We have previously shown that DF modification at the point of administration to achieve the required dose is common in paediatric practice [42]. However, the safety and risks in terms of dose accuracy and handling associated with this practice are often unknown [11, 12]. This study demonstrated that manipulations of medicines used in children are performed for many reasons, including patient preference.
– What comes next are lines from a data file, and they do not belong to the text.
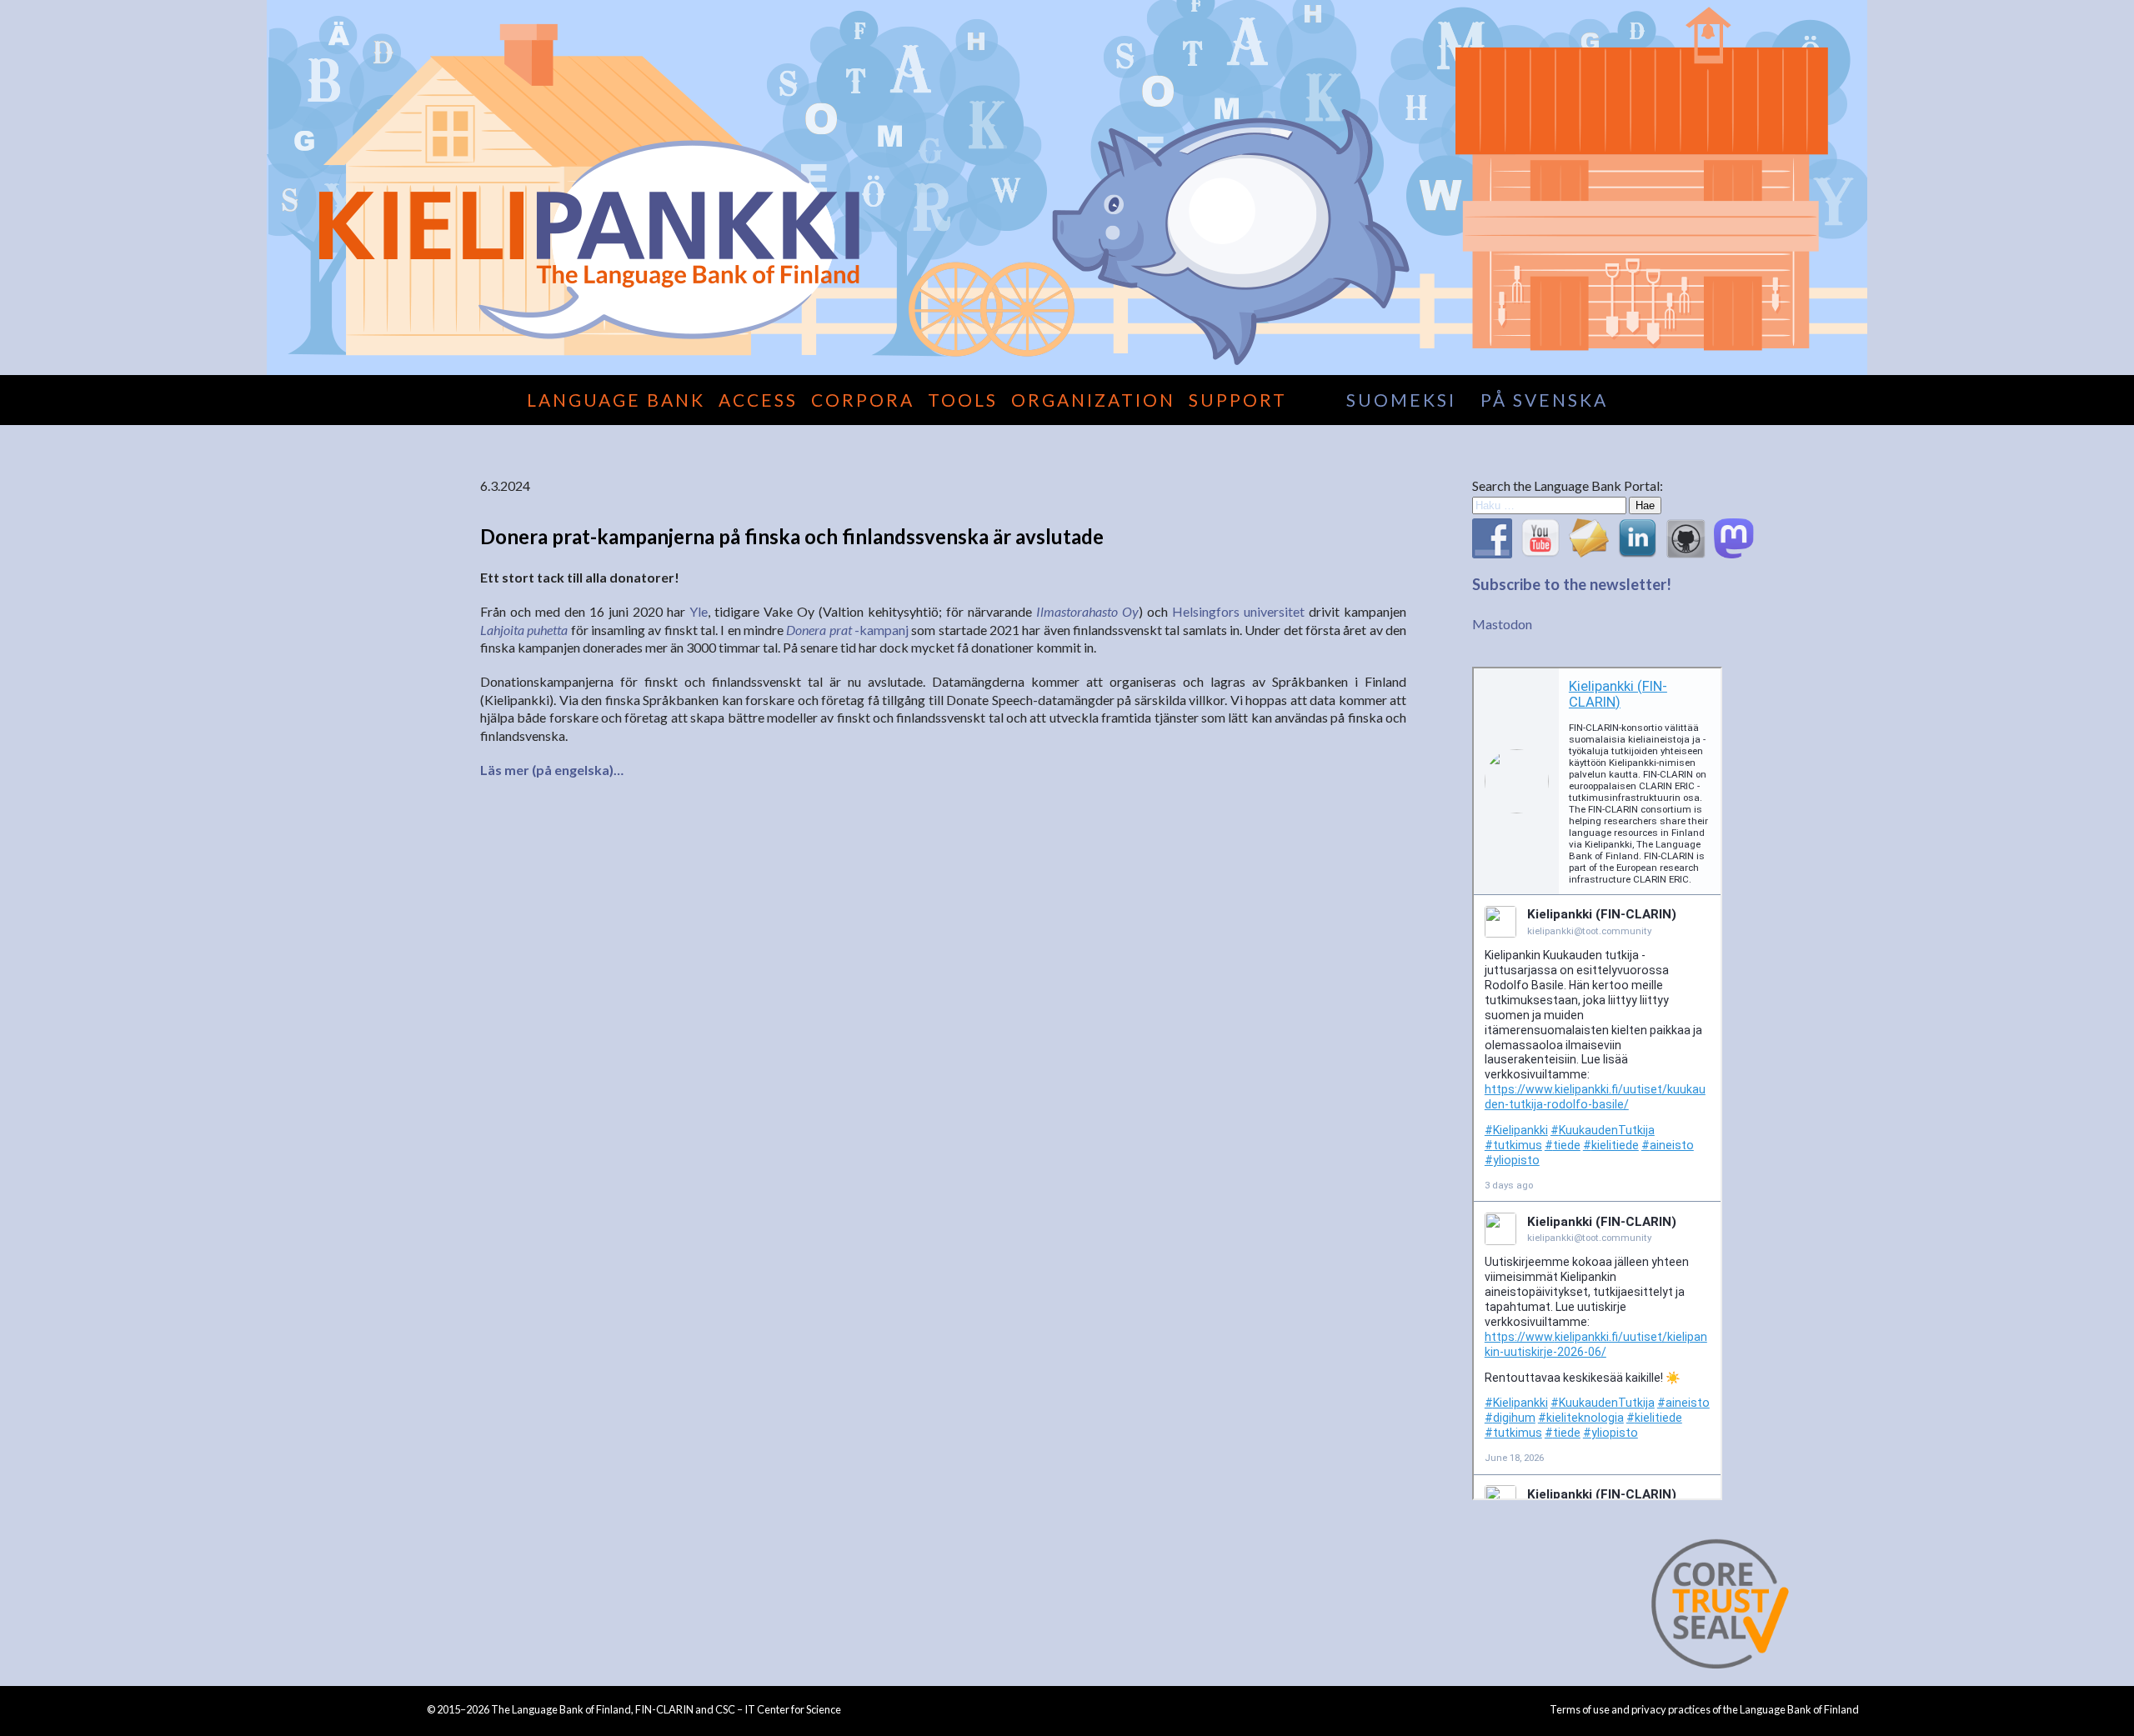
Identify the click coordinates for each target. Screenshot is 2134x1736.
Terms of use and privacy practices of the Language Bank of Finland (1704, 1709)
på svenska (1544, 399)
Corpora (862, 399)
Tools (963, 399)
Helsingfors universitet (1238, 611)
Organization (1093, 399)
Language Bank (616, 399)
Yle (698, 611)
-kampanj (847, 630)
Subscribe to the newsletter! (1571, 584)
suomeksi (1401, 399)
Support (1238, 399)
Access (758, 399)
The most common reason recorded in this study was due to an issue with the DF available, in terms of its strength and/or DF type.

Enteral tube administration (ETA) was identified as a common way to give medicines to children in an inpatient setting. The Summaries of Product Characteristics (SmPCs) for all oral medicines included in the study were reviewed for information in 2019, in relation to their use via any form of ETA. At AH, only 9% of 1,106 oral MAEs included information regarding administrations via a type of ETA. This figure was lower at LWH site, with only 5% of 206 oral MAEs mentioning use of ETA within the SmPC. Administering medicines through enteral tubes without appropriate information can potentially lead to inaccurate dosing and/or blockage of the feeding tube, especially when non-liquid medications are used [43]. Advice is provided on conducting appropriate studies [13, 44].

Other studies have reported assessment of AaFs [22, 23, 38, 45, 46] by screening lists of medicinal products according to set criteria or making assumptions for the expected ‘user’; in terms of generic age/weight band profiles and the anticipated physical capability of a child, consistent with paediatric developmental milestones. One such assumption is that children under 6 years are unable to swallow SODFs such as tablets, which is not the case [47]. Children, as young as 6 months [48] and even neonates [49], are capable of swallowing mini-tablets and for standard tablets this can be as young as 2 to 4 years, depending on the DF size [47, 50]. Participation in ‘pill-school’ education and training programmes is particularly helpful in enabling children to learn the skills necessary to swallow SODFs [51].

This study is one of few [39, 52] that includes individual patient/user information (including overall acceptability and palatability) which formed part of each medicine assessment; limiting the number of assumptions needed. In development it has expanded the detail in which AiFs can be categorised and subsequently, in application to the remaining MAEs it has been demonstrated to be capable of consistent application.

A limitation of this study could be the age of the observational data used to develop and validate the tool and to report on the use of AiFs at that time (2015–2016). The age of the data does not affect the internal validation. The components of the data collection were decided on before the tool was designed [53]. It is possible that other elements of data collection could lead to an improved tool. If practice changes it is simple to add additional reasons for manipulation of medicines if not covered adequately by the tool. Discussion with clinical practitioners, review of drugs in current practice and of current literature confirms that practice has changed little in the intervening time period and many of the useful improvements in paediatric formulation (e.g. mini-tablets; paediatric strength injections) have not yet been placed before regulators or brought to market [54].

Not all aspects of a formulation contributing to age-appropriateness were assessed (e.g. excipient content) [55‐57]. The proportion of medicines found to be age-appropriate may be an overestimate particularly for oral liquids [55]. A simple question can be added to the tool to accommodate information on the suitability of excipients. No ‘unsuccessful’ administrations were recorded as part of this study. This may relate to the specialist hospital settings and the “one-day snapshot” study design as problematic medicines may have been resolved, prior to review.

There is a need to quantify the impact of using AiFs for carers/patients, in terms of their safety, inconvenience and cost (using a risk–benefit analysis) [58, 59]. External validation should be undertaken in differing settings and the tool adapted for those prescribing and selecting appropriate medicines to administer.